Indirect bonding isn’t for everybody—some do very well with it and some can't seem to make it work.  So let's look into what might make it work or not.  Most people get into indirect bonding because they feel it will save them chairtime and Dr-Tx-Time in their daily schedule—you may be surprised at what actually is the case.

 

The average doctor can direct bond one arch in 8 to 15 minutes.  I can take up to 15 minutes if the doctor does every step after the surface prep to the selection of archwires.  It will take less Dr-Tx-Time if the DA places the brackets and the doctor finalizes the positions and gives a light tack before leaving the chair.  It is important to keep ambient light from setting the bonding agent while working on the patient.  Some doctors (where it is legal) allow an experienced DA to bond and light tack or light cure the arches and then the doctor re-bonds any brackets needing it.

 

The average doctor can indirect bond one arch in 3 to 7 minutes.  I can take up to 7 minutes if the doctor inserts the tray and holds it until ready to light cure.  It will take less Dr-Tx-Time if the DA holds the tray in place until ready to light cure.  It takes even less overall time if the doctor does both U&L arches with one trip to the chair.

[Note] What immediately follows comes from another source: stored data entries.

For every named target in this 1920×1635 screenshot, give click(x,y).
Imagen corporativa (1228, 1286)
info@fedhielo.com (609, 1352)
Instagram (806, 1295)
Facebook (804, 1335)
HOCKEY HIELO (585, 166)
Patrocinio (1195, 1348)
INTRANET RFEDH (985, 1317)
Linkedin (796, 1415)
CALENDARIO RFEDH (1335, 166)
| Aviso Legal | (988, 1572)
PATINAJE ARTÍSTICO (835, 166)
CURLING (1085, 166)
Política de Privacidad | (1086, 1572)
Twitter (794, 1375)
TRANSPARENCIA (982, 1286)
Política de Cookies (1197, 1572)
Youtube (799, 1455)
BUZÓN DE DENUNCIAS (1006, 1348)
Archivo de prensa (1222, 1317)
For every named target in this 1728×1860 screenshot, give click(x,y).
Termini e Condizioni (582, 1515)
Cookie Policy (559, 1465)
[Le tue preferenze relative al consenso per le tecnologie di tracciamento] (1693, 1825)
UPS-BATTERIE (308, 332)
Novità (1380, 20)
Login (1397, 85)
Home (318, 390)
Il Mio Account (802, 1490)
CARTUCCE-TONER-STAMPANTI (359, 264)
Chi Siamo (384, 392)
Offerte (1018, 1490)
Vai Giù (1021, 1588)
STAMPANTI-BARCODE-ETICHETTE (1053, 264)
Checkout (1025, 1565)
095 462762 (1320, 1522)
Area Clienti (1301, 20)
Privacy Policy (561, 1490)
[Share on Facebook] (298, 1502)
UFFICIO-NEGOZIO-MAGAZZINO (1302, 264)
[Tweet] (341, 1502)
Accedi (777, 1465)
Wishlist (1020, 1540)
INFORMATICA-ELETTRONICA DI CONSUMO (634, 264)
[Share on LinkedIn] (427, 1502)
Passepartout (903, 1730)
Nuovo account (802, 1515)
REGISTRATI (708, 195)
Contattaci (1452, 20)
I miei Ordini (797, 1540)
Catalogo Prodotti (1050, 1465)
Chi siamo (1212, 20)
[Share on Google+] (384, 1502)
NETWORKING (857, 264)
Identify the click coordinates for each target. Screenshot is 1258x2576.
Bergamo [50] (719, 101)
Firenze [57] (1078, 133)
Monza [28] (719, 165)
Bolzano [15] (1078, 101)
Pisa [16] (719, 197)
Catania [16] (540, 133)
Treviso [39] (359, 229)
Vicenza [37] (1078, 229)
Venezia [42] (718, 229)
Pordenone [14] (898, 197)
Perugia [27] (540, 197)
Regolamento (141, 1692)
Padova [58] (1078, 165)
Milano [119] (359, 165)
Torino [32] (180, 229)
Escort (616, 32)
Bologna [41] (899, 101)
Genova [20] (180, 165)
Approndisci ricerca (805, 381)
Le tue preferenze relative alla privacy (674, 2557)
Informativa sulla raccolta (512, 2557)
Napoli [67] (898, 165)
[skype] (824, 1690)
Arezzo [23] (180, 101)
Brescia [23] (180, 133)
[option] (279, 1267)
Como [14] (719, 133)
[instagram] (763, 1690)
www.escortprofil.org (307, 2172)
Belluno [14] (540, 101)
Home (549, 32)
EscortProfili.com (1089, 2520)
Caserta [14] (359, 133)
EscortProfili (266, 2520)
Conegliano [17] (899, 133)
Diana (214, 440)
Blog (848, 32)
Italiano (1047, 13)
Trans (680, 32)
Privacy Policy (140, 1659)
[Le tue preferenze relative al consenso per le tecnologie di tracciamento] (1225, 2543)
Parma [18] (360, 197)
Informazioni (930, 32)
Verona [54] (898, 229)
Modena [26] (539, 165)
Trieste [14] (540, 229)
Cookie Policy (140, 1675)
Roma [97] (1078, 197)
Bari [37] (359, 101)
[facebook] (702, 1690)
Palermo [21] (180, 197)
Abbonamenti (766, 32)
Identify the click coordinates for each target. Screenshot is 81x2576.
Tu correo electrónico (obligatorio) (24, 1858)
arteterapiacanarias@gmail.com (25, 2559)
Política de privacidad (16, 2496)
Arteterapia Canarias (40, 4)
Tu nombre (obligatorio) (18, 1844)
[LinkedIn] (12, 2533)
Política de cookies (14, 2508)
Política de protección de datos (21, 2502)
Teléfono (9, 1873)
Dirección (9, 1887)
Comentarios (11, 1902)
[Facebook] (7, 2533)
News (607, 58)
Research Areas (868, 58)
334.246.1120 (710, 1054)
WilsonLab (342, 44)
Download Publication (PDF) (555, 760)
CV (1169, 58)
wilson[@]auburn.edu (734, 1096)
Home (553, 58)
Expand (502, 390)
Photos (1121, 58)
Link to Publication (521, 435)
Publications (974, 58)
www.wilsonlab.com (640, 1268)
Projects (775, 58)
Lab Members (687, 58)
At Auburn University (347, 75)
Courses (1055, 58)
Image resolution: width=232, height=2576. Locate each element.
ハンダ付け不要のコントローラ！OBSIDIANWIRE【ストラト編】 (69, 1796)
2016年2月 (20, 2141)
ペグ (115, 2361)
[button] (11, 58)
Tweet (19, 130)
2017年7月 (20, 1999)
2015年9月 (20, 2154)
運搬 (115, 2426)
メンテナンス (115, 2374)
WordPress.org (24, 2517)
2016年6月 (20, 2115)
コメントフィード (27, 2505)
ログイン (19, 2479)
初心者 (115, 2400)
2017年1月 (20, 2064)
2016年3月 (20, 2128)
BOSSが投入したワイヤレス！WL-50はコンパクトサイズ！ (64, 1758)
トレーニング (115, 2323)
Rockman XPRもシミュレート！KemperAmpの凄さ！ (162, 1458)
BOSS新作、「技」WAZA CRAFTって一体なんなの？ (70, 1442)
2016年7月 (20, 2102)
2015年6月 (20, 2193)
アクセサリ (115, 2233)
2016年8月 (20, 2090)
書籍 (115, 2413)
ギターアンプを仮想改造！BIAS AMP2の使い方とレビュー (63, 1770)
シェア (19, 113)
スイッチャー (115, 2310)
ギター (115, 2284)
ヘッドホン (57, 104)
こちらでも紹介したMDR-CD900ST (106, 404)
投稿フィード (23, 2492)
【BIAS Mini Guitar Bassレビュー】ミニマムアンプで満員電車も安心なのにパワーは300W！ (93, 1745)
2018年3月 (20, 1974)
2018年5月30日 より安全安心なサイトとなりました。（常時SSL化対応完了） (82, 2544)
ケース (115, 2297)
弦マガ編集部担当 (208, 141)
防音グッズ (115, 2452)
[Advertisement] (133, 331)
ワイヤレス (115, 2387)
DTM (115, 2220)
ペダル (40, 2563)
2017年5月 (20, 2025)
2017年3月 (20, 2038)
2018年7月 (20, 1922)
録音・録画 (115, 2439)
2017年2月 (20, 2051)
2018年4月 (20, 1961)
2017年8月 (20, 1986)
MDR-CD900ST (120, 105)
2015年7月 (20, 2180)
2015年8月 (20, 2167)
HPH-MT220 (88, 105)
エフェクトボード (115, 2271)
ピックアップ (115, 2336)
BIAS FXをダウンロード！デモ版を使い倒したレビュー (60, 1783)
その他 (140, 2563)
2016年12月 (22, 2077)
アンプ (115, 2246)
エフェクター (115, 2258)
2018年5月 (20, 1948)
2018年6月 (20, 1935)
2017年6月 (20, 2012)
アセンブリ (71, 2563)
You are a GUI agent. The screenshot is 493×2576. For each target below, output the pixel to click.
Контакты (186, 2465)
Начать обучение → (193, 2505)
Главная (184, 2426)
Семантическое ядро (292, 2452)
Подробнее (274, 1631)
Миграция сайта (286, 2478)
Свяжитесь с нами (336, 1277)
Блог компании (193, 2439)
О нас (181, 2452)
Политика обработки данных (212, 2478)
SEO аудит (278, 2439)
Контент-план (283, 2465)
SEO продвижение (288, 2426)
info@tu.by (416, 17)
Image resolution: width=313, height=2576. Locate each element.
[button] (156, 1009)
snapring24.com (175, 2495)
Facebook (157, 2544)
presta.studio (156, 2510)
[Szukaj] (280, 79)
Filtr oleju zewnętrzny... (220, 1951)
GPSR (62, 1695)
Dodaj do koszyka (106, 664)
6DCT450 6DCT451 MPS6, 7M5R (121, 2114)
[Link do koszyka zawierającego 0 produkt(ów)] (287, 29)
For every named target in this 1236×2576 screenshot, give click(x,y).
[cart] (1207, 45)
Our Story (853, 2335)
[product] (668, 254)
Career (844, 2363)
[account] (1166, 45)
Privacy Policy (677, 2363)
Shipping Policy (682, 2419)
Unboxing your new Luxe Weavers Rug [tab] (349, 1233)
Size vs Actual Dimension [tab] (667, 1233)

Another key is to have a tray stiff enough to hold the brackets in place, yet flexible enough to allow for removal of the tray without tearing the brackets off or shifting their positions.  This is where an excellent lab comes into place.  Frankly, I find that most doctors are not that thrilled with outside lab setups, especially those companies that offer a "system" for indirect bracketing and archwires.

So, to save yourself chairtime and Dr-Tx-Time you need a great lab doing your indirect trays and an effective procedure for delivering those trays at the initial appliance insertion visit.  And an in-house lab with an experiences lab tech seems to be the way to achieve this.  But this is not easy to accomplish and the minor savings of 10-15 minutes of DrTx-Time at the initial appliance visit can cost you a great deal in lost chairtime, Dr-Tx-Time and extended Tx time for your starts.

 

Most doctors don't consider the consequences of a "non-ideal" bracket placement from indirect bonding or inaccurate direct bonding.  Every practice I work with either does one re-bonding of 1-4 brackets during treatment (usually when bonding/banding the 7's) on at least 50% of their full starts.  Some practices schedule it on all of their full starts just to be sure.  And some practices do it more than once, especially if they have not perfected their indirect bonding technique.  Of course, not all brackets can be perfectly placed with crowded cases and need to be re-bonded later.

 

Unfortunately, whether doing direct or indirect bonding, too many of today's ortho-graduates have not been sufficiently taught how to bend wire and end up doing many re-bondings...this a waste of Dr-Time, chair-time and extends treatment time.  My advice for these graduates is to learn how to bend wire so that numerous 10- to 20-minute appointments don't turn into 40- to 60-minute appointments.  Or, they can learn how to bond perfectly on the initial appliance insertion; a good philosophy for all practitioners.

 

Bottom line, unless you bond perfectly, the chairtime saved (20-40 minutes) and Dr-Tx-Time saved (10-15 minutes) with indirect bonding may turn into hours of lost chairtime, much more Dr-Tx-Time and the extension of overall treatment time.